In the world of HR, the ability of HR practitioners to grapple with data and glean insights has been suspect by business leaders for a long time. There are a variety of reasons for this from the lack of sufficiently high data quality, to insufficient HR practitioner skills to analyze data, to the lack of funding to implement analytical technologies and capabilities. Whatever the reasons, HR has not proven to the business that it can deliver insights that have high impact for business leaders and the things they think about on a daily basis.
In HR’s pursuit to get better at catering to the business, it has pursued a variety of programs including implementing technologies that provide “insights out of the box” and governance programs that promise to clean data so that HR has more credibility. But these programs don’t increase HR’s ability to deliver an insight – they only allow HR to deliver something they should have had 10 years ago. THis presents one of the significant problems HR has with data – in the lack of having adequate capability, HR thinks that bigger is better and the shiny new toy will solve all problems.
Just as when 5 years ago “social” was the shiny new toy (that HR was afraid to tackle), today HR looks to big data to assist with capability shortcomings. HR reasons that if their organizational data is paired with external data, instant benchmarks can provide immediate and deep insights for leaders. They think that bringing in data from non-HR systems within the organizational firewall will help them identify human resource attributes like productivity that were previously off limits. These assumptions can be true, but only if HR staff has a capability already to grapple with data problems and create insights of of those problems. Shiny tools that help visualize make it easier to create insights, but the beginning and end to the problem is and always has been about data oriented people.

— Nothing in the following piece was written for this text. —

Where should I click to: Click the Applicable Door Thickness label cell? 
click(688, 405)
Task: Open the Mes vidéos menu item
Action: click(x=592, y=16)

HR should not go big – in fact, HR should probably go smaller to the smallest segments of data that they already have but don’t use effectively. Rather than looking towards big data to solve problems and introduce new complexities that they are unready to deal with, HR should be taking the current HR data already in possession and looking at unused meta-data to tap into new insights. There are things going on within our organization that HR has not even thought about, but impact the future of the workplace and how employees get things done.
HR Meta-Data Use Case 1:
Within almost every good HR system is the ability to track data about each transaction. HR already reports on mundane transactions like job changes and trends about who goes where and how long the average person takes to get promoted. But embedded within each of these transactions is the meta-data that tells us when managers are performing these transactions (date and time stamp), and sometimes what type of device they are using. Purely hypothetical, an organization could find out that managers typically perform HR transactions outside of normal work hours, presumably because they are busy with their “regular” jobs between 8 to 5. Or that managers who have had tablets deployed to them and have a better user interface approve transactions faster than their counterparts. In today’s world, HR is consumed by administering the employee record rather than understanding how work gets done more productively. The meta-data can tell us how a transaction got done, not just what the transaction was.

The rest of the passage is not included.